#### [WHAT TO DO]
1. Rewrite the denormalization lesson starting at "Learn when and" and ending at "rules on purpose.", putting "chapters" in place of "lessons".
2. Summarize the denormalization lesson in two sentences.

DataBase Design Lesson 23 – Denormalization | Dataplexa
Normalization · Lesson 23

Denormalization

Learn when and how to strategically break normalization rules to optimize database performance for real-world applications.

What is Denormalization?

You spent the last few lessons learning normalization. Now we're going to break those rules on purpose.

Denormalization is the process of intentionally introducing redundancy back into normalized tables. You take perfectly normalized data and make it "messy" again. But there's a reason.

Normalized databases are academically perfect. They eliminate redundancy and keep data consistent. But they can be slow in the real world. Every query needs multiple joins. Amazon doesn't care about perfect normalization when customers are waiting for search results.

1
Perfect Normalization
2
Performance Problems
3
Identify Bottlenecks
4
Strategic Denormalization

Think of it like city planning. A perfectly organized grid is easy to navigate. But sometimes you build a highway straight through to speed up traffic. The grid gets messy, but people get where they need to go faster.

#### [MATERIAL]
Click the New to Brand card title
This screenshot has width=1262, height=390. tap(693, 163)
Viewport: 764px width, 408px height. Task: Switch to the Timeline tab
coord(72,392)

#### [OUTPUTS IN ORDER]
1.
Learn when and how to strategically break normalization rules to optimize database performance for real-world applications.

What is Denormalization?

You spent the last few chapters learning normalization. Now we're going to break those rules on purpose.

2. Denormalization intentionally introduces redundancy back into normalized tables, breaking normalization rules on purpose to optimize database performance. Normalized databases eliminate redundancy and keep data consistent, but they can be slow in the real world because every query needs multiple joins.